Removing writing consent is not easy so you can’t upload photos or even add extensions and themes to your web. But by preventing PHP execution, all you can do is decrease the scope of a successful attack. This will revoke the authorization to run in particular files.

Placing a special code in the .htacess file of the particular folder where you want to disable PHP execution is an easy way to disable PHP execution.

Note: Take copies of your site until files are changed. A single mistake could destroy your site or cause other problems in the move we are going to follow. Backups should guarantee that when a problem occurs, you can easily return to a functioning copy of the web.

Step 1: Simply build the .htaccess file in the Upload folder to disable PHP execution in the Uploads folder. In wp-content, the folder can be found under public html.


Step 2: Now open notepad (for Windows) or TextEdit (for Mac) to create a file. Include the following code and save this file as .htaccess (not .htaccess.txt):

# BEGIN WordPress
 <IfModule mod_rewrite.c>
 RewriteEngine On
 RewriteBase /
 RewriteRule ^index\.php$ - [L] RewriteCond %{REQUEST_FILENAME} !-f
 RewriteCond %{REQUEST_FILENAME} !-d
 RewriteRule . /index.php [L] </IfModule>
 # END WordPress

Step 3: Save the code to the upload folder and upload the file.
disable-PHP-execution-upload.pngStep 4: You now have a new file with .htaccess in the Upload folder. Right-click, then pick the Edit button. In your brand new .htaccess file, put the following piece of code.

<FilesMatch “\.(php|php\.)$”> 

Order Allow,Deny 

Deny from all 


In the image below, we placed the code in our .htaccess file.


This means that the execution of every file with “PHP” is caught and stopped. If a file like “mailciousPHPFileDisguisedAsJPEFfile.php.jpg” will be submitted by a hacker, it will be blocked from execution.

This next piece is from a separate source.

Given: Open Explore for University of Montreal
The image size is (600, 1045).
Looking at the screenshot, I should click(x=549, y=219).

You can also apply codes to the .htaccess plugin and theme folder files for optimal security.

It is a bit dangerous to manually disable PHP execution. In the File Manager, one must tread carefully. A single misstep will cause your site to suffer severe harm. Disabling PHP execution using a plugin is faster and less costly. MalCare Protection Service comes with a Site Hardening feature that enables PHP execution to be disabled by users.

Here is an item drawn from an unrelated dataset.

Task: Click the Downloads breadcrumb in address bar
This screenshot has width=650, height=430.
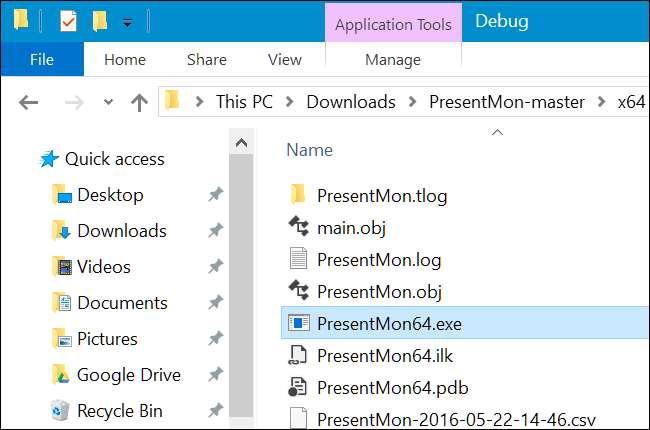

You will need your FTP details to enable this feature.

FTP-details-to-disable-PHP-executionDisabling PHP execution is the security of your website, but we will prevent directory browsing a step further.

Stop Directory Browsing: Why & How?

The directory listing a WordPress site can often be easily accessed by a tourist. For example, by simply opening “http:/westworldfansite.com/wp-includes/” in the browser, visitors to our Westworld Fansite website will access files specified in the wp-includes section.

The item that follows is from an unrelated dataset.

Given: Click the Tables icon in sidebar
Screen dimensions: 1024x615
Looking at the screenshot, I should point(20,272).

It can seem innocuous, but listing directories will expose confidential details that can be used by hackers to obtain access to your site. So we need to cover the list. Although secrecy by anonymity is usually frowned upon, it is safer to cover as much data as possible. The fewer hackers know you, the less likely you are to be targeted by them.


We agreed to disable directory browsing to harden the protection of our site by putting the following code in the .htaccess format.

Before changing the .htaccess files, note to take backups of the web. On your web, one error will trigger big issues. Backups can mean that when a problem occurs, you can easily return to a functioning copy of the web.

Remember to change the .htaccess archive file that you want to block users from browsing. For example, if you wish to secure the wp-include folder, put the following line in the wp-include folder’s .htaccess file:

Options All –Indexes

After saving the code, we tried to view the directory listing and a 403 error page appeared.


Over to You

It will certainly boost the security of your website by disabling PHP execution and directory surfing, but it is only one of the ways to protect a WordPress platform from hacking attempts. Using a security plugin, using an SSL certificate, using a special and strong username and password, introducing HTTP authentication and two-factor authentication, among other items, are some of the other security steps that you can take.